= First Five-Year Plans (Pakistan) =

Pakistani national programs for economic development

The First Five-Year Plans for the National Economy of Pakistan, (or also known as First Five-Year Plans), was a set of the Soviet-styled centralized economic plans and targets as part of the economic development initiatives, in the Pakistan. The plans were drafted by the Finance minister Malick Ghoulam to Prime minister Liaquat Ali Khan who initially backed the programme, in 1948.
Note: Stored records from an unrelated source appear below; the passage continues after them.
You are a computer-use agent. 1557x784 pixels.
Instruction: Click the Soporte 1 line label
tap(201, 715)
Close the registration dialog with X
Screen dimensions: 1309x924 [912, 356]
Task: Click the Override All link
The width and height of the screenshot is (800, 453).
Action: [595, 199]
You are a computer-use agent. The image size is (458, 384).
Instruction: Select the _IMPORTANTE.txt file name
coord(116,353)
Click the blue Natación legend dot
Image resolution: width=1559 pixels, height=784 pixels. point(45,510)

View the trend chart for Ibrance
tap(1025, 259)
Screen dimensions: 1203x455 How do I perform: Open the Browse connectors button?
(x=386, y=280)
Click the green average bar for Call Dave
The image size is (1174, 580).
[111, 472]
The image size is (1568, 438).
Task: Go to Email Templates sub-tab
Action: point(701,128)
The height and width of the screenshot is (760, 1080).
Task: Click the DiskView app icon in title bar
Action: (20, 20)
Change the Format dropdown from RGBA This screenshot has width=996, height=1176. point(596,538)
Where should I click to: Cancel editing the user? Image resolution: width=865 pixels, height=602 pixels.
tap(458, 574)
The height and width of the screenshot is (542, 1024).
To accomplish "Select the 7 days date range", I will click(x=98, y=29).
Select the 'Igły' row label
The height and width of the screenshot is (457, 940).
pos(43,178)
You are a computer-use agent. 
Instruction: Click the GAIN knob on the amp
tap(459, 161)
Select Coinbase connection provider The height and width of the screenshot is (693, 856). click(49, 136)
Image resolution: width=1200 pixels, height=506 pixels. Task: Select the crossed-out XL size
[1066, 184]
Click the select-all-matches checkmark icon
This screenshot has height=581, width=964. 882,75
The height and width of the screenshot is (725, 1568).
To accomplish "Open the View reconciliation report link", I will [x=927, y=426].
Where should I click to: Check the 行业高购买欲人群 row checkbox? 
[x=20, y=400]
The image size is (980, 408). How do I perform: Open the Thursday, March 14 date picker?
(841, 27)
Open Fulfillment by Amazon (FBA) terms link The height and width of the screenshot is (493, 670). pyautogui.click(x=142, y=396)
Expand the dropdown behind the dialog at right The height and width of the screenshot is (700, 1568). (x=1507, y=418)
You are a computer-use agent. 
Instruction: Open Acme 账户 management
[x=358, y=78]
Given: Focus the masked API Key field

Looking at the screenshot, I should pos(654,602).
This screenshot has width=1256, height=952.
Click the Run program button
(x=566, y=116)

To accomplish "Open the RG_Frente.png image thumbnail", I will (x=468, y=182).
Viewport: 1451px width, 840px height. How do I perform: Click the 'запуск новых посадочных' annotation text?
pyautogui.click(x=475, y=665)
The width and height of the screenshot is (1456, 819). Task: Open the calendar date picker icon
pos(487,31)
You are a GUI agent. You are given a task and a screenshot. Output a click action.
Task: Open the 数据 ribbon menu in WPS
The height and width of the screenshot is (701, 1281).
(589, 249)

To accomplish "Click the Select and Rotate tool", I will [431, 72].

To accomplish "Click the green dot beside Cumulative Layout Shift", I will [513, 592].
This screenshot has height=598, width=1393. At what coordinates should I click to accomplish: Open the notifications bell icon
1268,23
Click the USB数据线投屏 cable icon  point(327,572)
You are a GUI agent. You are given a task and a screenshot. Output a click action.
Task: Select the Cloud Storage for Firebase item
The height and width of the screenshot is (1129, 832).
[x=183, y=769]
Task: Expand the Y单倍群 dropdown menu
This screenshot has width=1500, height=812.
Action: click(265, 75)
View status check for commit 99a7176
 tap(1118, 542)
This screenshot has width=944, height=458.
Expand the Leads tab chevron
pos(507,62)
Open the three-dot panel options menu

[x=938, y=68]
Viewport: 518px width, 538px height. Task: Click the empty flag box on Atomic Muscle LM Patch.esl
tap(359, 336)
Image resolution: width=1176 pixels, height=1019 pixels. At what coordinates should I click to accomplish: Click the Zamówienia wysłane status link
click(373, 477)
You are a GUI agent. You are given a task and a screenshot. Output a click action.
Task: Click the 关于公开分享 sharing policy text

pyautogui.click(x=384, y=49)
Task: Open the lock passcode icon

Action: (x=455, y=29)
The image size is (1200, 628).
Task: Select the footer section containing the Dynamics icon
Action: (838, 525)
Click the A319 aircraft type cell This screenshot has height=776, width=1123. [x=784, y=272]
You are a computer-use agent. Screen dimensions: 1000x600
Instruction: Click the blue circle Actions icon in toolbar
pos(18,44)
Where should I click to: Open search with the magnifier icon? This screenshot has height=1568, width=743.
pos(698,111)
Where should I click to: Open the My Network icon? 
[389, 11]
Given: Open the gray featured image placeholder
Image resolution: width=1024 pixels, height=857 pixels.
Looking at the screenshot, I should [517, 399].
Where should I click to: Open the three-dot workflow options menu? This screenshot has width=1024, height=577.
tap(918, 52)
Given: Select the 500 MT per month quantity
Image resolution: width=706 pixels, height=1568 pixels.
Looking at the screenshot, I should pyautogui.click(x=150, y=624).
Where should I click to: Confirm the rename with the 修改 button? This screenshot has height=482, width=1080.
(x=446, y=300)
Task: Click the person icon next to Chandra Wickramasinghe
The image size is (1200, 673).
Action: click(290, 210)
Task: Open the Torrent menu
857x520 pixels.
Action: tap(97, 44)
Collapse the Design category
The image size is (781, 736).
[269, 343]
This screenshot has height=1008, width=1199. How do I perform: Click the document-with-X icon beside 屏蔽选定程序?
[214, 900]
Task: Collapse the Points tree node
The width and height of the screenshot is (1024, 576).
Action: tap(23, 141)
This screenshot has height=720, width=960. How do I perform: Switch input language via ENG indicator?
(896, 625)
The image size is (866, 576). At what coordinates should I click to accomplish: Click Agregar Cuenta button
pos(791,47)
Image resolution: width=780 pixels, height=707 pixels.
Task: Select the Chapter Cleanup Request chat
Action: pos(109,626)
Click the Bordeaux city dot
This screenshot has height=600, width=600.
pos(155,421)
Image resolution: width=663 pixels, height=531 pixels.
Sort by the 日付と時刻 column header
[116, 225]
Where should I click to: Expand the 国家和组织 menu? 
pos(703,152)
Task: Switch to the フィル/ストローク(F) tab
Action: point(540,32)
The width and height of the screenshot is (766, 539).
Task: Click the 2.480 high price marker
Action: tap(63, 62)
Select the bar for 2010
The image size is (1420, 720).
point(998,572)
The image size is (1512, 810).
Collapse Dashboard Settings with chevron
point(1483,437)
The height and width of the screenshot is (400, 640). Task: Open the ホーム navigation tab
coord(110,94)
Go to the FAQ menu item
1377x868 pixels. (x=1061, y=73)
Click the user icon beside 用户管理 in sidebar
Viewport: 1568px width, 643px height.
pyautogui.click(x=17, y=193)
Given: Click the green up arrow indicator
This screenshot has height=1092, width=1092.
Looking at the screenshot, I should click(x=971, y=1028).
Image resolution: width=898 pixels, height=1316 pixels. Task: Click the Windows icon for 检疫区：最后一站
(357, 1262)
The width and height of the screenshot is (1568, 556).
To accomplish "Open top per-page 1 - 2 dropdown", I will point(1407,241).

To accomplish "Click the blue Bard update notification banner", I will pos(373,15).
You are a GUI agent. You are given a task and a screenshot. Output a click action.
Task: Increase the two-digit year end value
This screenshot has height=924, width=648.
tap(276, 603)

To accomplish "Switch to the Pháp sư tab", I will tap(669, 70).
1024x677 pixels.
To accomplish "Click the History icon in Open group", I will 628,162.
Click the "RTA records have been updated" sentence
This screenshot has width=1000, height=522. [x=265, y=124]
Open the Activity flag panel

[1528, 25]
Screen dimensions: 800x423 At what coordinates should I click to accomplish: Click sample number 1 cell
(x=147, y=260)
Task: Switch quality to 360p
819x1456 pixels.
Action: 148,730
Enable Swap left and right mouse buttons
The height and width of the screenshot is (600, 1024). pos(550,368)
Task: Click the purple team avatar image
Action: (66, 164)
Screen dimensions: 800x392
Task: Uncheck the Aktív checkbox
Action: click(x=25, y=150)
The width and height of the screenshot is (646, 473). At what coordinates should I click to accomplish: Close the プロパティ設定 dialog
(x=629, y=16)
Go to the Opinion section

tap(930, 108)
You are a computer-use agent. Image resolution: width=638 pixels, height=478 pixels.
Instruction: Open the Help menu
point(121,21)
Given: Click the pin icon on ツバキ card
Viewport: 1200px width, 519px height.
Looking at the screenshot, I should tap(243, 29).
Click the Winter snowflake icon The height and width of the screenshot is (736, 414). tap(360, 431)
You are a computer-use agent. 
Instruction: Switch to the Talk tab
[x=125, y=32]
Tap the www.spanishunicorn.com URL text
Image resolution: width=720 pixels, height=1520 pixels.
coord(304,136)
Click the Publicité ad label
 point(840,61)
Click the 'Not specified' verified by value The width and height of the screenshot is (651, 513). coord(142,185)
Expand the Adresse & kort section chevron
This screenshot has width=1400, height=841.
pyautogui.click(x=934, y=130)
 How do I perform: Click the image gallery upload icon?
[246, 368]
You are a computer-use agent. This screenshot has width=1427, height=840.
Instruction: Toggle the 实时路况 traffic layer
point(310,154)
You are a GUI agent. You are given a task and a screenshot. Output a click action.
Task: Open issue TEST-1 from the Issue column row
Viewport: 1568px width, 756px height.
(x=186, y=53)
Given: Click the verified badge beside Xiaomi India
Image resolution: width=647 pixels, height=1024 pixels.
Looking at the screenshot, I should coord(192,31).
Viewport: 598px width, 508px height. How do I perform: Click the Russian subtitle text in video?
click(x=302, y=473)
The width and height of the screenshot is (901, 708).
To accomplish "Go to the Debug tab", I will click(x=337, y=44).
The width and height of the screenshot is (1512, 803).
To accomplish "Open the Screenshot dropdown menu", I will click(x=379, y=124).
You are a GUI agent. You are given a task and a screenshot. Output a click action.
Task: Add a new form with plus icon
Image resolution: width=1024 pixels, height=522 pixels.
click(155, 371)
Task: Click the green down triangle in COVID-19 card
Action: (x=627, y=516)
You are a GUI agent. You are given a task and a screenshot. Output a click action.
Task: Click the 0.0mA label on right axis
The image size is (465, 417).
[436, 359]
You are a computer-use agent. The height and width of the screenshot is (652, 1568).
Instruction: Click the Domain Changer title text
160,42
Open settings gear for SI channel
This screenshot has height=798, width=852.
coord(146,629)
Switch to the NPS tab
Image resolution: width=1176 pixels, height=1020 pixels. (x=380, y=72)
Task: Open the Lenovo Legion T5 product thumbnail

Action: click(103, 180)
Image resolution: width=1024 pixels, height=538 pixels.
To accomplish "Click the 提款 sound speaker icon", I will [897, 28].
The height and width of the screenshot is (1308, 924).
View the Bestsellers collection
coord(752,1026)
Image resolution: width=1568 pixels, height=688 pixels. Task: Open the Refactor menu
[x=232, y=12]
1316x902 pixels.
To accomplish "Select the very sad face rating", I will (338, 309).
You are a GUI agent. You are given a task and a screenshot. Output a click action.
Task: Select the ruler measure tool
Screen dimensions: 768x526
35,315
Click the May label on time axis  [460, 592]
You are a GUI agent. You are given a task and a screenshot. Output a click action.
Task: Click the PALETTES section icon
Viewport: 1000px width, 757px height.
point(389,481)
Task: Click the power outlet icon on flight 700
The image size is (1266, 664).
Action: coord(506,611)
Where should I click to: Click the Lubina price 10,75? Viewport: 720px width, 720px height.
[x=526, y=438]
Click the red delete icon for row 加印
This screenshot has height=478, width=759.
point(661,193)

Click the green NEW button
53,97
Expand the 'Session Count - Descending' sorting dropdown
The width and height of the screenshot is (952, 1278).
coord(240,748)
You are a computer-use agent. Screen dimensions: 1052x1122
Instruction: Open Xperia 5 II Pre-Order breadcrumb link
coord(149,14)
At the time of independence of British India by the United Kingdom, Pakistan was an underdeveloped country, relatively standing with Asian countries with distressful economic situations. The country's systems of production, transportation, trade and consumption yielded a very low standard of living of the people, with little opportunity for education, or economic advancement in the country. The industries and financial services were non-existed in the country and agriculture development was among the lowest in the world. The vast majority of the population still inhabited villages and were untouched with the scientific and technological development in past two centuries. The independence had the major effect on country's existing economic infrastructure that disrupted the wholesale transfers of population, trade and business, channels of communication, industrial and commercial organization, and the pressing need to establish new provisional governments.

The economic development planning began in 1948 when Prime minister Liaquat Ali Khan presented the first Five-Year plans at the parliament of Pakistan on 8 July 1948. The first plan was conceived by the Ministry of Finance (MoF), and were studied and developed by the Economic Coordination Committee (ECC) based on the theory of Cost-of-production value, and also covered the areas of Trickle-down system. As part of this programme, the State Bank of Pakistan was established to give a kick start to banking services in the country. Quickly, the major economical infrastructure was expanded and the gap was filled by hiring as the government revenue began to rise. The currency war with India, following the devaluation of Pound Sterling— the currency of United Kingdom, led the deadlock of India-Pakistan trade which was caused by Indian refusal to recognition of country's currency, in 1949.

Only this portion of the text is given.